If you turned on the clock used by physicists at the birth of the universe, it would have by now – 13.8 billion years later – deviated from its true value by no more than 0.05 seconds. Thanks to this highly accurate measurement method, physicists were able to measure the effect of gravity on the passage of time, as described by two groups of researchers in the journal. temper nature.

This isn’t the first time this effect, known in professional circles as “gravitational redshift”, has been measured. But that has not yet been achieved as accurately as it is now.

As early as 1976, physicists revealed in an experiment that Albert Einstein was right when he predicted in his theory of relativity that time slows down near massive masses. At the time, they did it with a very accurate clock in a spacecraft 10,000 km above Earth and one on Earth. At the end of the experiment, it was already found that the space clock ticks slightly faster than the one on the surface of the planet: by a difference of one second every 73 years.

This seems insignificant, but it is an effect that the GPS satellites, among other things, orbiting twice above the Earth, must constantly compensate for. If they do not, then determining their position, for example, our route planners will not be correct.

Atomic cloud in laser beam

The most accurate time counters that physicists know today are atomic clocks. Think not of the dial with a second hand, but of a “clock” that “ticks” thanks to regular changes in the energy states of atoms. By placing two of these atomic clocks directly on top of each other, in 2010, physicists were already able to measure gravitational redshift at a distance of one meter.

It happened in this setting, in a tiny cloud of strontium atoms, that researchers measured the effect of gravity on the passage of time with ever greater precision.Jacobson Statue / NIST

In the two new experiments, the preferential step is now taken, by not using two separate arrangements as clocks, but by comparing the time in (groups) of atoms within a single order. In this way, the physicists were able to measure the time difference between energy transitions in atoms a few millimeters apart on either side of a single atomic cloud suspended in a laser beam. In the second article, another research group described something similar, but between two clouds of atoms separated by a centimeter.

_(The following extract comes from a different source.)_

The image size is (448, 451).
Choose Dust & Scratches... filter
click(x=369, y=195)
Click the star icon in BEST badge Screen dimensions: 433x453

“Fantastic results,” says physicist Florian Schreck (University of Amsterdam), who also conducts research on ultra-precise atomic clocks. “It’s been in the air for a while for someone to do this. You can also see this in the fact that two research groups are now doing this simultaneously, independently of each other.”

Physicists want to use their technology for the long-term to gain new insights into physics, all of which are related to gravity. For example, they hope to reveal how this force works at the smallest particle level – an important open question in physics – and want to better map the shape of the Earth, again through gravitational measurements.